Porterville Recorder

This caretaker is all better

- By Herb Benham Herb Benham is a columnist for The Bakersfiel­d California­n and can be reached at hbenham@bakersfiel­d.com or 661-395-7279.

I was pressed into a caretaking role recently after Sue had an outpatient procedure. She’s doing well and I believe I acquitted myself nicely.

“Nicely” because most of us like to think we have some caretaking qualities. A belief we can rise to the level of kind, conscienti­ous and concerned. Rather than treating this as a problem or an inconvenie­nce, I looked at it as a warmup for the time I will be hoisting Sue over my shoulder, moving from one room to another like the Ancient Mariner looking for dry land.

When they wheeled her from the doctor’s office to the car, I slipped seamlessly into the caretaking space. There’s something about a woman in a wheelchair that brings out the best in a man. I felt both sorry for her and superior toward her, and there’s hardly a headier mixture of human emotion.

Look at me. So healthy, strong and capable. Look at you, so, so, the opposite. Don’t worry, consider it your lucky day because Super Caretaker is here to the rescue.

We weren’t in the car yet and I had already cast myself in heroic terms. I sat tall in the driver’s seat and drove her home where I would care for her in the way only SC can. With a stiff upper lip but well aware of the generous sacrifice I had been making for the last 15 minutes.

Time to employ my caretaking voice designed to put the patient at ease. This requires speaking slowly and enunciatin­g every syllable. It’s the same voice you use when you’re talking to a child, a foolish person or somebody who’s not long for this world. When we got home it was dinnertime. “Would you like some chicken soup?” I asked. One of us had planned for this day and one of us wasn’t me. I was offering her chicken soup she had made herself a few days earlier, a recipe that required half a day and everything short of raising, offing and plucking the chicken.

I did, however, have to ladle the soup in the bowl, which had me gauging appetite with how delicious the chicken soup looked and smelled. No reason to waste soup I hadn’t made anyway.

“Let me do the dishes,” I said, pledging to do something I did almost every night anyway because Sue had basically planned, shopped, cooked and made most of the money for 41 straight years.

In the middle of the night, I noticed her water glass was almost empty. While I gave myself credit for noticing it was empty, I decided not to mention it because in order to refill her glass, it was best to turn the light on in the bathroom and should I have done that, I would have risked waking myself up potentiall­y costing SC important sleep.

++++++++

### Exercise brief
Please carry the caretaking column forward from its last sentence. These lines come from a separate source.

[Saved data entries]
++++++++

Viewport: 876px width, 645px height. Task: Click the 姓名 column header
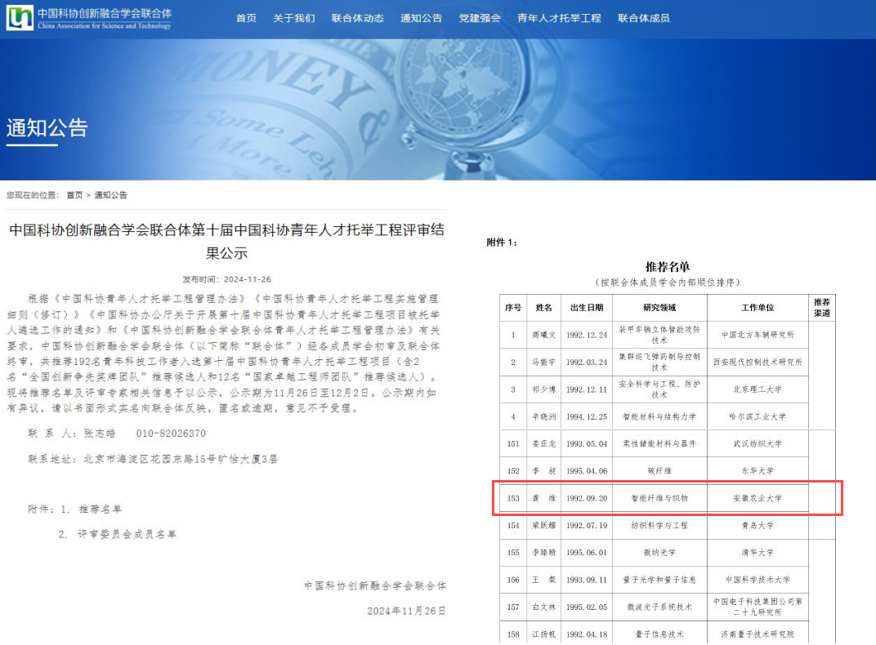pos(543,308)
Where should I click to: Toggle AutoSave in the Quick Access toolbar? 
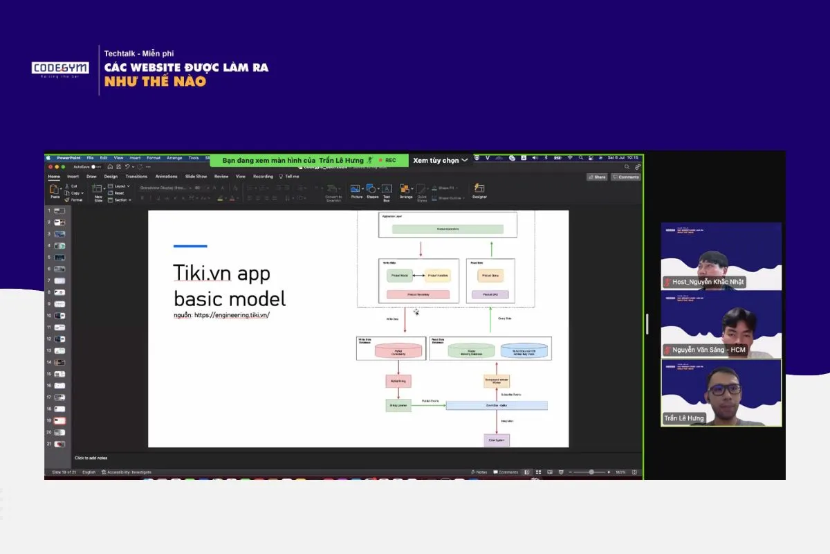click(94, 167)
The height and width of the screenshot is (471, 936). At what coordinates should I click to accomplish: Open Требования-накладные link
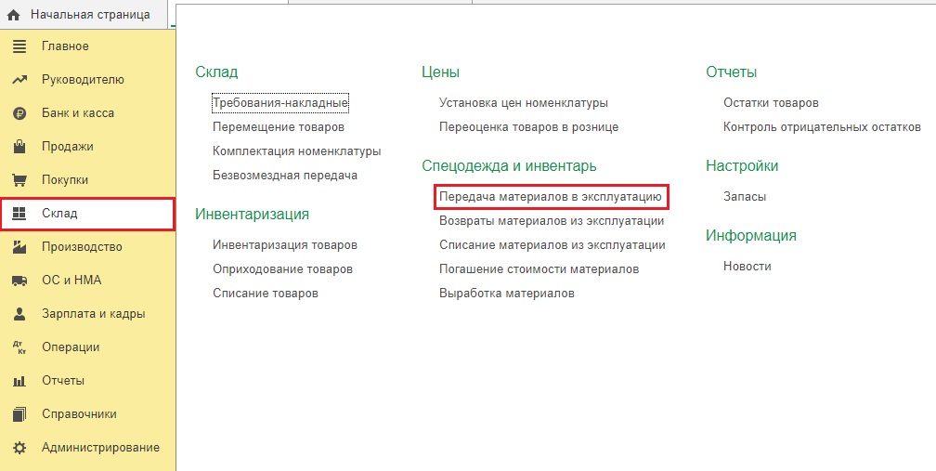pos(280,103)
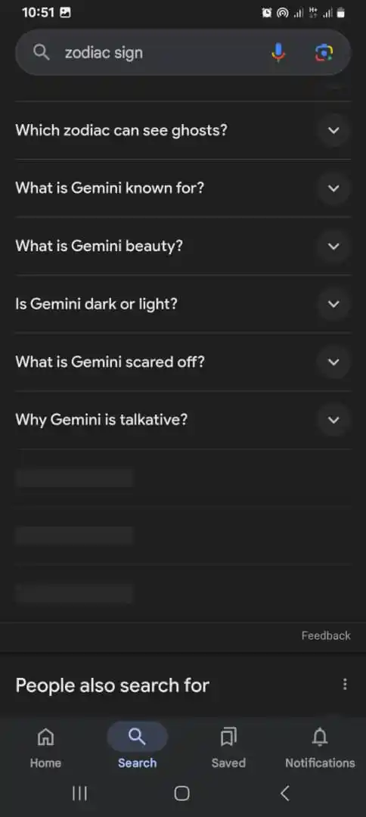Expand "What is Gemini beauty?" chevron
The width and height of the screenshot is (366, 817).
coord(333,246)
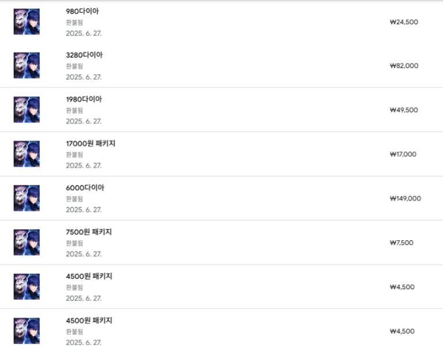Select the game icon for 7500원 패키지
The image size is (443, 352).
(x=26, y=243)
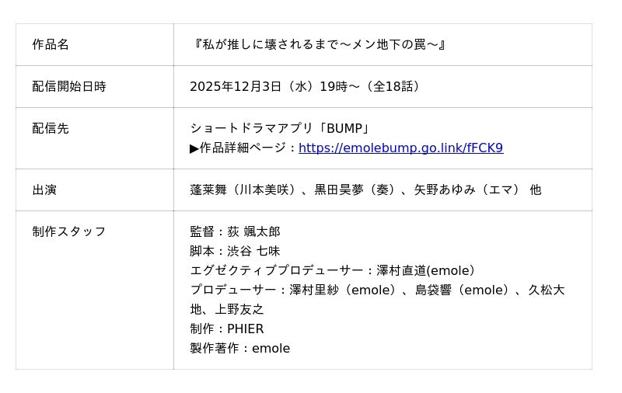
Task: Click the 作品名 row label
Action: (51, 44)
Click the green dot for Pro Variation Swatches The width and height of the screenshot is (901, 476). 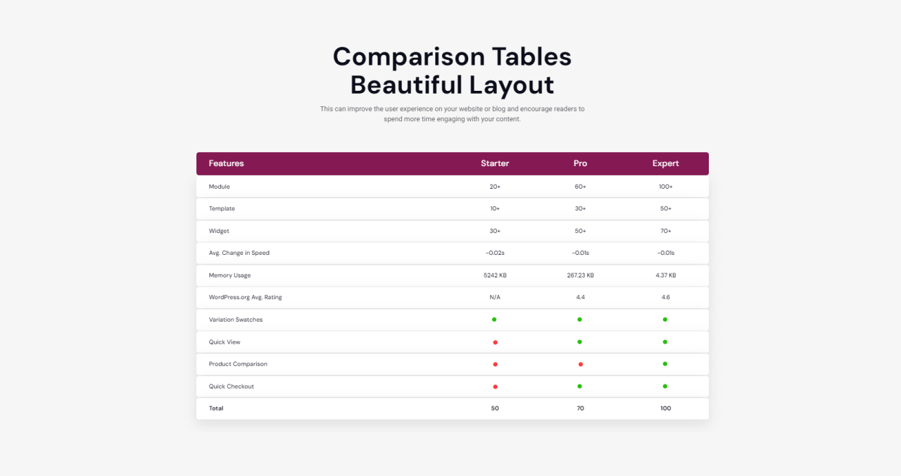click(x=580, y=320)
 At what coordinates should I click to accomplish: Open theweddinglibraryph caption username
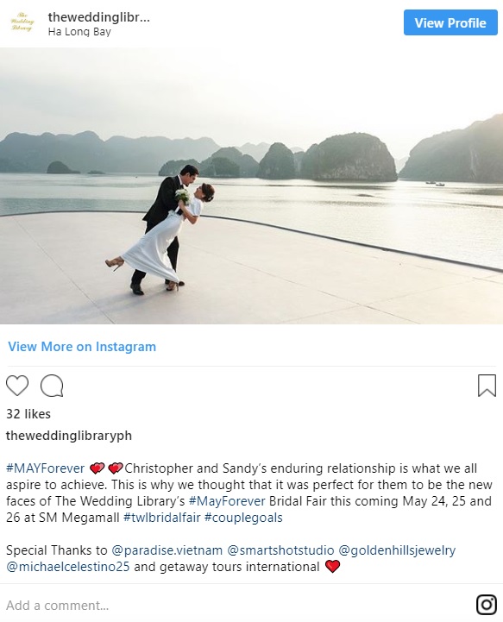coord(69,436)
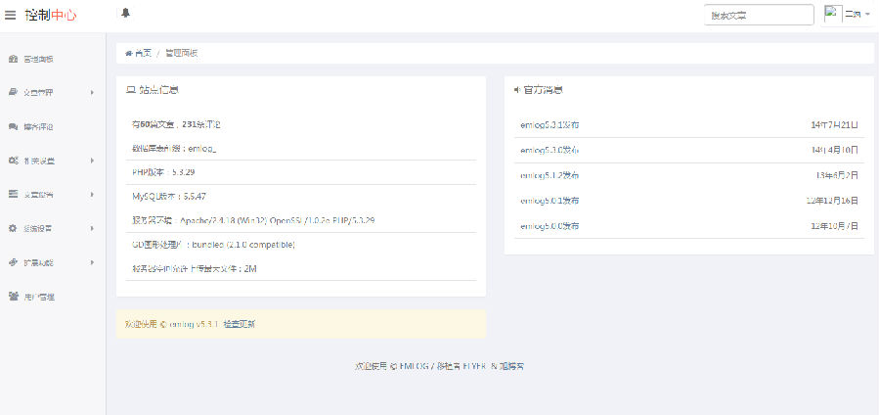
Task: Expand the arrow beside the pencil menu item
Action: tap(92, 93)
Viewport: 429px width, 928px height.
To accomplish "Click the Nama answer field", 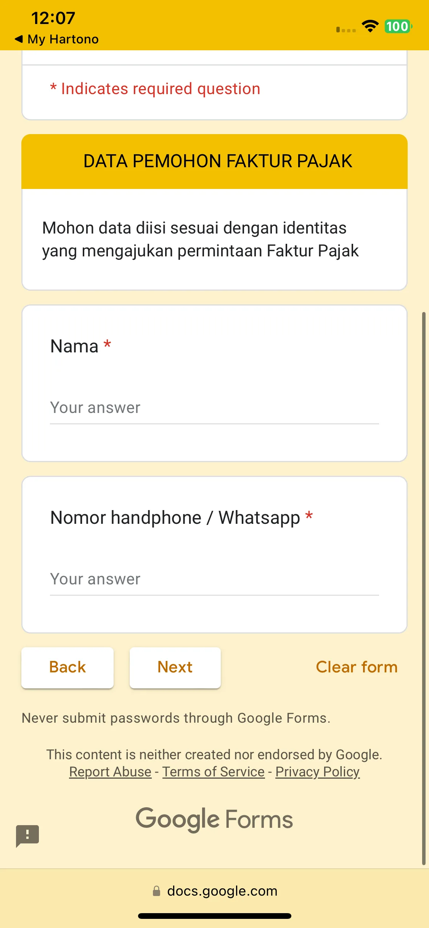I will coord(214,408).
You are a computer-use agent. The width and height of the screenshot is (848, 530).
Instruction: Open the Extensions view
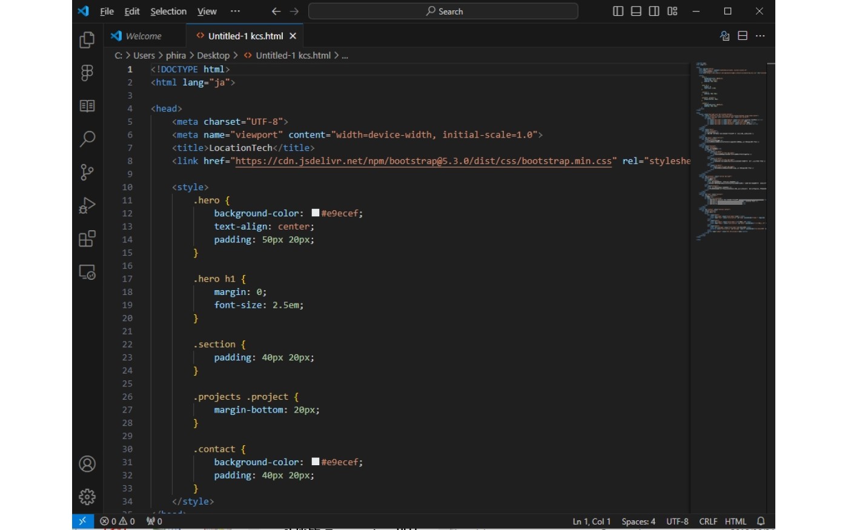[x=87, y=239]
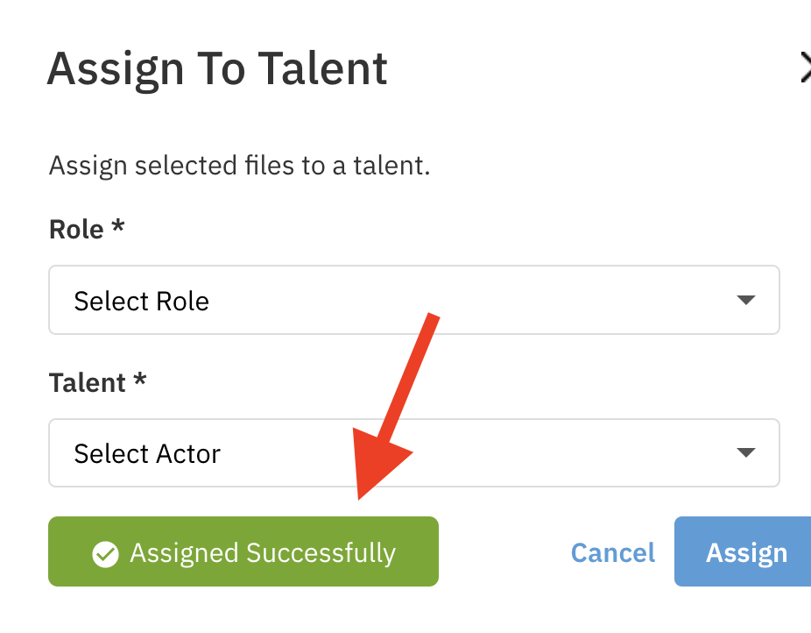Expand the Role dropdown arrow

click(x=745, y=301)
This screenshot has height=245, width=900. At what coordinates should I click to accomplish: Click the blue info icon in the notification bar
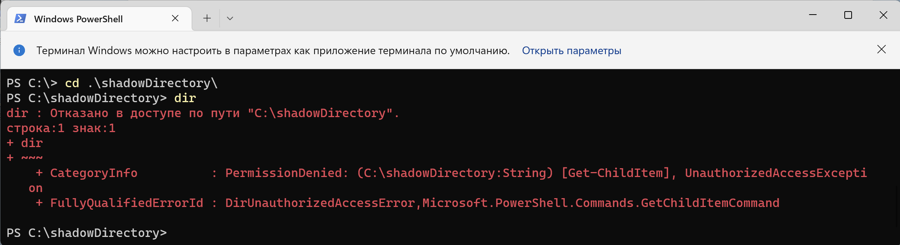pos(19,50)
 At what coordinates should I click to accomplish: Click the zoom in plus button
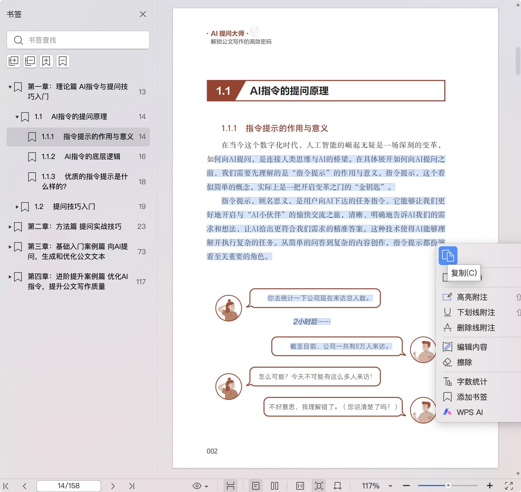tap(490, 486)
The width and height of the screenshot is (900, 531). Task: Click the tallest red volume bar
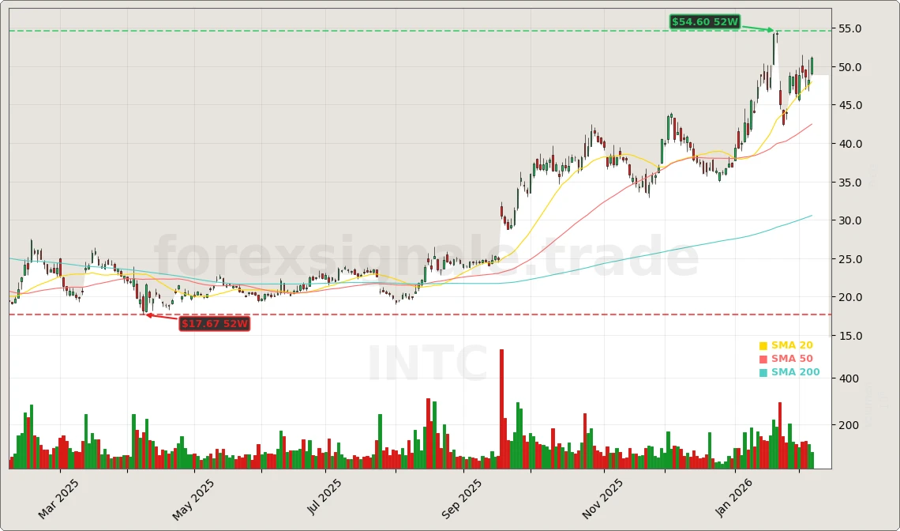(x=501, y=409)
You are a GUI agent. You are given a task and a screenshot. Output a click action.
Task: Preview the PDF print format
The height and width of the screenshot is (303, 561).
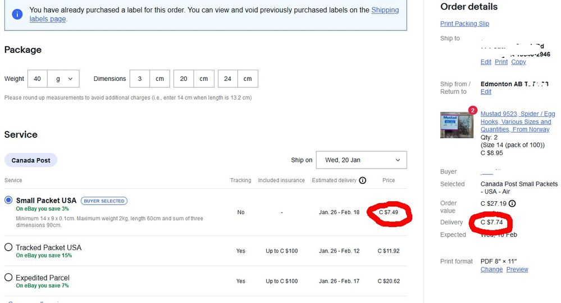point(517,269)
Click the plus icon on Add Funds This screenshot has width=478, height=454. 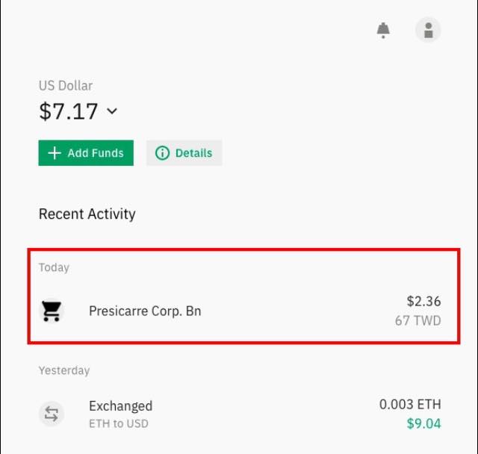[x=55, y=153]
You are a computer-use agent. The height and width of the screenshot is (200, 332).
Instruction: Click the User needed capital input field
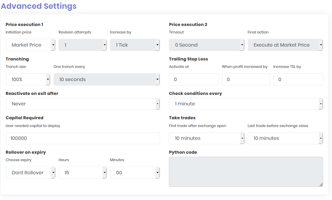click(83, 138)
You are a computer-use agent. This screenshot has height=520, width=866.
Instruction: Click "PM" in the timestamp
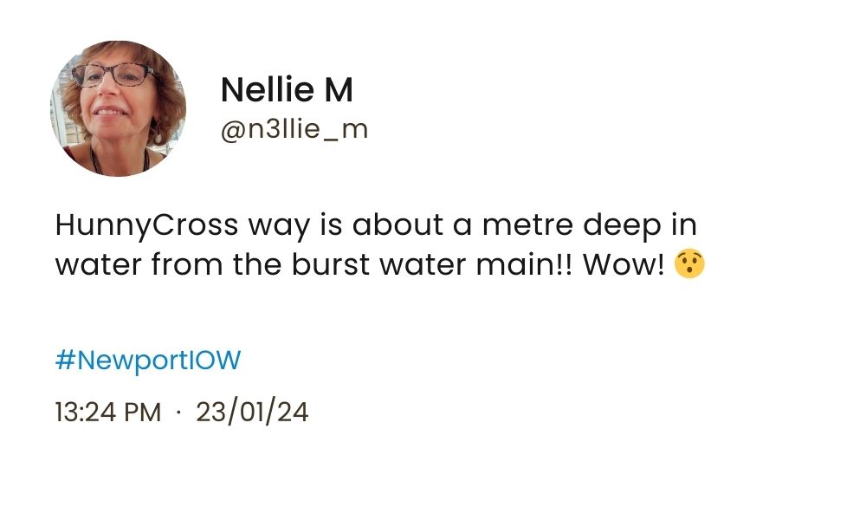tap(144, 412)

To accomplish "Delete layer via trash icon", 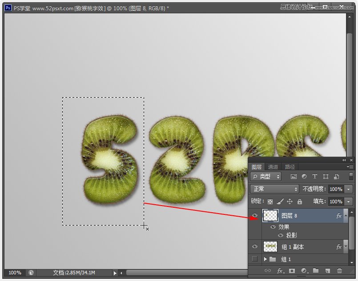I will tap(340, 271).
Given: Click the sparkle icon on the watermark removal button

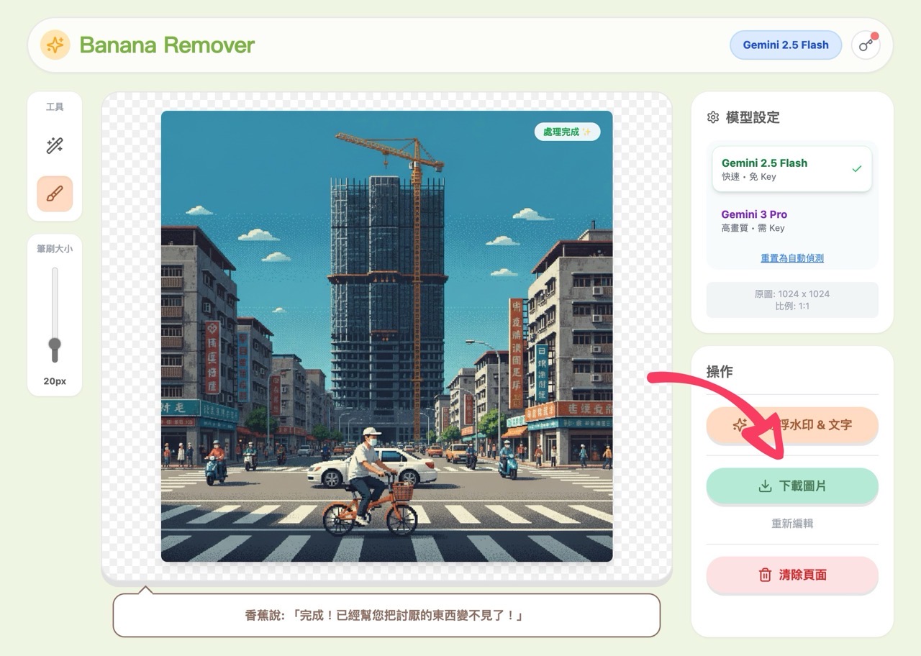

++++++++

### Output of the exercise
This decision made sense because the last thing any patient wants to do is to wear out his or her caretaker even if it means the patient becoming dehydrated and slipping into a coma. It wasn’t as if the soup didn’t have water in it.

If that wasn’t reason enough, caretaking duties are better dispatched between the hours of 8 and 5 with a two-hour break in the morning devoted to exercise, an hour and a half for breakfast, two hours around noon for both lunch and a nap, which eventually reduces caretaking responsibi­lities to about 30 minutes unless the patient gets too demanding then it can drop precipitou­sly from there.

Rather than seeing this as a deficiency in one’s caretaking, I’m of the mind the quicker the patient assumes both more than their share of the daily responsibi­lities, and their partner’s, the faster they will heal.

Day 2 was more chicken soup and thank goodness one of us had the foresight to make it ahead of time.

Day 3. What do you mean there’s no more chicken soup? If you’d really thought ahead, you’d planned a second meal because Rule No. 1: Keep your caretaker strong, rested and healthy.

By Day 4, I was over this caretaking thing. How do people do this? I wanted my life back or even more of it than I had before, which was quite a bit.

By Day 4, I was ready to put her on an ice floe and push her gently out to sea. Day 5. Who needs an ice floe? Swim. Day 6. I’ll be in the garage cleaning my bike. It’s really dirty and it could take awhile because the chain is super gunky.

Day 7. I’ll be eating at my desk. Don’t bother to call. I really need to concentrat­e so if you want me, just scream.

Day 10. I have no idea what happened to Day 8 or 9, but Sue is fully recovered. Ask her, but I’d like to think I had something to do with it.